Problem to solve:
Copy out every one of the following records line for line, without changing anything.

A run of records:

**********

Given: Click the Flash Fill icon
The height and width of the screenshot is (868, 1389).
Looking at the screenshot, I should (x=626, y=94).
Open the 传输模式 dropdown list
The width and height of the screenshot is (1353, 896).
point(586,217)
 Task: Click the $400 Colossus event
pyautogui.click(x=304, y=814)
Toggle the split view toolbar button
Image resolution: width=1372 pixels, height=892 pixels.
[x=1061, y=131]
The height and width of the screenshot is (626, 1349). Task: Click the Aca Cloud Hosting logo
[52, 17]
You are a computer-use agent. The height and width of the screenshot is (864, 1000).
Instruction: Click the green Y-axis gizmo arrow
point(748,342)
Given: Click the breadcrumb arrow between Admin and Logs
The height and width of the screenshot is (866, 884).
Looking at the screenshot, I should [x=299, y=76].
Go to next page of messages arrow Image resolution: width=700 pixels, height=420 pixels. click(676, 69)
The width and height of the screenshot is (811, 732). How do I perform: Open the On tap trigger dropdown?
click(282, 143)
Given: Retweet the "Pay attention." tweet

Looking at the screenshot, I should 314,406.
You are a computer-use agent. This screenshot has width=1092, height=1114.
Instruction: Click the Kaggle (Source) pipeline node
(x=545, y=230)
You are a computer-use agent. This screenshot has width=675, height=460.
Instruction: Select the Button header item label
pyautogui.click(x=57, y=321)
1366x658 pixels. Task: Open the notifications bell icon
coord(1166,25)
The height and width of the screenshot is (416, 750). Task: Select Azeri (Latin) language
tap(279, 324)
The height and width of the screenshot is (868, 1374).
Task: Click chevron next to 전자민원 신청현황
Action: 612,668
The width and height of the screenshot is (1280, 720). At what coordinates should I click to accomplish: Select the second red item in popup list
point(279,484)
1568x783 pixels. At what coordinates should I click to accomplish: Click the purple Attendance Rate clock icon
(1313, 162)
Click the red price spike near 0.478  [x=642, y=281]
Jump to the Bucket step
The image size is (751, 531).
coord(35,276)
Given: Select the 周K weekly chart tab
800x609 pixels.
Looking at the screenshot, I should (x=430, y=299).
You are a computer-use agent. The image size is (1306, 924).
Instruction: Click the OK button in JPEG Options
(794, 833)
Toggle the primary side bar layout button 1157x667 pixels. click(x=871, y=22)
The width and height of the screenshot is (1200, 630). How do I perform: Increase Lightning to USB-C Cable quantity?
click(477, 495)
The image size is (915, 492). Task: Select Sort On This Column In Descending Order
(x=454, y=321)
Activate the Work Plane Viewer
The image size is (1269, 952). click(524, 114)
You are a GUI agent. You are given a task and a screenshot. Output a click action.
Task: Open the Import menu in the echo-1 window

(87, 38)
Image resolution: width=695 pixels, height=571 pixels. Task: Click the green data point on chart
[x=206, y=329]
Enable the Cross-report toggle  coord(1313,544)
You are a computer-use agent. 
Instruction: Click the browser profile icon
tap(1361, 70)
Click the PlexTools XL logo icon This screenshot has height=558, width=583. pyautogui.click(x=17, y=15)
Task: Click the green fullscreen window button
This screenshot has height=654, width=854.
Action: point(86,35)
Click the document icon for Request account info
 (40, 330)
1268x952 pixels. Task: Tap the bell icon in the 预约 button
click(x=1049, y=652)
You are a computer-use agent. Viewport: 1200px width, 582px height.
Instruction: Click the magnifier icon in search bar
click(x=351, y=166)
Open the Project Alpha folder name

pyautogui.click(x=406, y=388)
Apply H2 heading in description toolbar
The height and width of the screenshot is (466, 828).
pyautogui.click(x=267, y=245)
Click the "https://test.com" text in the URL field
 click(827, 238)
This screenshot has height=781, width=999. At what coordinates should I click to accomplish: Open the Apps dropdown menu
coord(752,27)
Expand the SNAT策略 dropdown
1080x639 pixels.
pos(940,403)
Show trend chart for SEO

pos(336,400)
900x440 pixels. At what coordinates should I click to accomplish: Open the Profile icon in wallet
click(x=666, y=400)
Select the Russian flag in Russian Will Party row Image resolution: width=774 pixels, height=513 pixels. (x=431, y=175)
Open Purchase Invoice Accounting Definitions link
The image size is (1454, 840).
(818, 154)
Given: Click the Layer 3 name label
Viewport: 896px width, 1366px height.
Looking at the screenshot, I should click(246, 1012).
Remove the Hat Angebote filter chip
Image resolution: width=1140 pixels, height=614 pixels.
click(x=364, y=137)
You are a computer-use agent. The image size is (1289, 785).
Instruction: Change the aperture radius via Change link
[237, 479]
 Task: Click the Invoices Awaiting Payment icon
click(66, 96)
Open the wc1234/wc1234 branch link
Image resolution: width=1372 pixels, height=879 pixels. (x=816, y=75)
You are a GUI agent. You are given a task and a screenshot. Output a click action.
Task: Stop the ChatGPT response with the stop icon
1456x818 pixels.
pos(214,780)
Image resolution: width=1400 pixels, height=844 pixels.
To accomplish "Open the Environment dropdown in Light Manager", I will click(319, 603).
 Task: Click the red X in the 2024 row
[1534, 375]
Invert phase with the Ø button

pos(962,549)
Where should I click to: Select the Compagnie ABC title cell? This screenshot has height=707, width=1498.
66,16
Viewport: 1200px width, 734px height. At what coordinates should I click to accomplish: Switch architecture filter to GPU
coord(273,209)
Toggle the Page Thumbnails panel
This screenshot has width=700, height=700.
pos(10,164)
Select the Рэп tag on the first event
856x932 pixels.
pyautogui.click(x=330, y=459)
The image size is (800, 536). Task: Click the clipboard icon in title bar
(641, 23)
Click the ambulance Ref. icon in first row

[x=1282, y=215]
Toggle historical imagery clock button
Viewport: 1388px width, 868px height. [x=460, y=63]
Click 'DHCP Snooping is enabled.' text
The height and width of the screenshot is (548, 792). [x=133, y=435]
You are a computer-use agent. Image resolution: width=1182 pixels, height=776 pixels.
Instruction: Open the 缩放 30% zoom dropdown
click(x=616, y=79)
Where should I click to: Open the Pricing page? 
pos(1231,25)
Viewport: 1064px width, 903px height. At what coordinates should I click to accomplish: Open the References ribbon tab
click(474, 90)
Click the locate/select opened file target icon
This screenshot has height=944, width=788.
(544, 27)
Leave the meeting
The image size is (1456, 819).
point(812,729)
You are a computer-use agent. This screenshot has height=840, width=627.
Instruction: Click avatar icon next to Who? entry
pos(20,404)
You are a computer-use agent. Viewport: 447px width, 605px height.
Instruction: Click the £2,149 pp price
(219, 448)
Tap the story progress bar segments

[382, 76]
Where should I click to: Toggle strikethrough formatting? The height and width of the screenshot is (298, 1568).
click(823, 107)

**********

Output of the task:
Given: Click the Flash Fill icon
The height and width of the screenshot is (868, 1389).
Looking at the screenshot, I should (x=626, y=94).
Open the 传输模式 dropdown list
The width and height of the screenshot is (1353, 896).
point(586,217)
 Task: Click the $400 Colossus event
pyautogui.click(x=304, y=814)
Toggle the split view toolbar button
Image resolution: width=1372 pixels, height=892 pixels.
[x=1061, y=131]
The height and width of the screenshot is (626, 1349). Task: Click the Aca Cloud Hosting logo
[52, 17]
You are a computer-use agent. The height and width of the screenshot is (864, 1000).
Instruction: Click the green Y-axis gizmo arrow
point(748,342)
Given: Click the breadcrumb arrow between Admin and Logs
The height and width of the screenshot is (866, 884).
Looking at the screenshot, I should [x=299, y=76].
Go to next page of messages arrow Image resolution: width=700 pixels, height=420 pixels. click(676, 69)
The width and height of the screenshot is (811, 732). How do I perform: Open the On tap trigger dropdown?
click(282, 143)
Given: Retweet the "Pay attention." tweet

Looking at the screenshot, I should 314,406.
You are a computer-use agent. This screenshot has width=1092, height=1114.
Instruction: Click the Kaggle (Source) pipeline node
(x=545, y=230)
You are a computer-use agent. This screenshot has width=675, height=460.
Instruction: Select the Button header item label
pyautogui.click(x=57, y=321)
1366x658 pixels. Task: Open the notifications bell icon
coord(1166,25)
The height and width of the screenshot is (416, 750). Task: Select Azeri (Latin) language
tap(279, 324)
The height and width of the screenshot is (868, 1374).
Task: Click chevron next to 전자민원 신청현황
Action: 612,668
The width and height of the screenshot is (1280, 720). At what coordinates should I click to accomplish: Select the second red item in popup list
point(279,484)
1568x783 pixels. At what coordinates should I click to accomplish: Click the purple Attendance Rate clock icon
(1313, 162)
Click the red price spike near 0.478  [x=642, y=281]
Jump to the Bucket step
The image size is (751, 531).
coord(35,276)
Given: Select the 周K weekly chart tab
800x609 pixels.
Looking at the screenshot, I should (x=430, y=299).
You are a computer-use agent. The image size is (1306, 924).
Instruction: Click the OK button in JPEG Options
(794, 833)
Toggle the primary side bar layout button 1157x667 pixels. click(x=871, y=22)
The width and height of the screenshot is (1200, 630). How do I perform: Increase Lightning to USB-C Cable quantity?
click(477, 495)
The image size is (915, 492). Task: Select Sort On This Column In Descending Order
(x=454, y=321)
Activate the Work Plane Viewer
The image size is (1269, 952). click(524, 114)
You are a GUI agent. You are given a task and a screenshot. Output a click action.
Task: Open the Import menu in the echo-1 window

(87, 38)
Image resolution: width=695 pixels, height=571 pixels. Task: Click the green data point on chart
[x=206, y=329]
Enable the Cross-report toggle  coord(1313,544)
You are a computer-use agent. 
Instruction: Click the browser profile icon
tap(1361, 70)
Click the PlexTools XL logo icon This screenshot has height=558, width=583. pyautogui.click(x=17, y=15)
Task: Click the green fullscreen window button
This screenshot has height=654, width=854.
Action: point(86,35)
Click the document icon for Request account info
 (40, 330)
1268x952 pixels. Task: Tap the bell icon in the 预约 button
click(x=1049, y=652)
You are a computer-use agent. Viewport: 1200px width, 582px height.
Instruction: Click the magnifier icon in search bar
click(x=351, y=166)
Open the Project Alpha folder name

pyautogui.click(x=406, y=388)
Apply H2 heading in description toolbar
The height and width of the screenshot is (466, 828).
pyautogui.click(x=267, y=245)
Click the "https://test.com" text in the URL field
 click(827, 238)
This screenshot has height=781, width=999. At what coordinates should I click to accomplish: Open the Apps dropdown menu
coord(752,27)
Expand the SNAT策略 dropdown
1080x639 pixels.
pos(940,403)
Show trend chart for SEO

pos(336,400)
900x440 pixels. At what coordinates should I click to accomplish: Open the Profile icon in wallet
click(x=666, y=400)
Select the Russian flag in Russian Will Party row Image resolution: width=774 pixels, height=513 pixels. (x=431, y=175)
Open Purchase Invoice Accounting Definitions link
The image size is (1454, 840).
(818, 154)
Given: Click the Layer 3 name label
Viewport: 896px width, 1366px height.
Looking at the screenshot, I should click(246, 1012).
Remove the Hat Angebote filter chip
Image resolution: width=1140 pixels, height=614 pixels.
click(x=364, y=137)
You are a computer-use agent. The image size is (1289, 785).
Instruction: Change the aperture radius via Change link
[237, 479]
 Task: Click the Invoices Awaiting Payment icon
click(66, 96)
Open the wc1234/wc1234 branch link
Image resolution: width=1372 pixels, height=879 pixels. (x=816, y=75)
You are a GUI agent. You are given a task and a screenshot. Output a click action.
Task: Stop the ChatGPT response with the stop icon
1456x818 pixels.
pos(214,780)
Image resolution: width=1400 pixels, height=844 pixels.
To accomplish "Open the Environment dropdown in Light Manager", I will click(319, 603).
 Task: Click the red X in the 2024 row
[1534, 375]
Invert phase with the Ø button

pos(962,549)
Where should I click to: Select the Compagnie ABC title cell? This screenshot has height=707, width=1498.
66,16
Viewport: 1200px width, 734px height. At what coordinates should I click to accomplish: Switch architecture filter to GPU
coord(273,209)
Toggle the Page Thumbnails panel
This screenshot has width=700, height=700.
pos(10,164)
Select the Рэп tag on the first event
856x932 pixels.
pyautogui.click(x=330, y=459)
The image size is (800, 536). Task: Click the clipboard icon in title bar
(641, 23)
Click the ambulance Ref. icon in first row

[x=1282, y=215]
Toggle historical imagery clock button
Viewport: 1388px width, 868px height. [x=460, y=63]
Click 'DHCP Snooping is enabled.' text
The height and width of the screenshot is (548, 792). [x=133, y=435]
You are a computer-use agent. Image resolution: width=1182 pixels, height=776 pixels.
Instruction: Open the 缩放 30% zoom dropdown
click(x=616, y=79)
Where should I click to: Open the Pricing page? 
pos(1231,25)
Viewport: 1064px width, 903px height. At what coordinates should I click to accomplish: Open the References ribbon tab
click(474, 90)
Click the locate/select opened file target icon
This screenshot has height=944, width=788.
(544, 27)
Leave the meeting
The image size is (1456, 819).
point(812,729)
You are a computer-use agent. This screenshot has height=840, width=627.
Instruction: Click avatar icon next to Who? entry
pos(20,404)
You are a computer-use agent. Viewport: 447px width, 605px height.
Instruction: Click the £2,149 pp price
(219, 448)
Tap the story progress bar segments

[382, 76]
Where should I click to: Toggle strikethrough formatting? The height and width of the screenshot is (298, 1568).
click(823, 107)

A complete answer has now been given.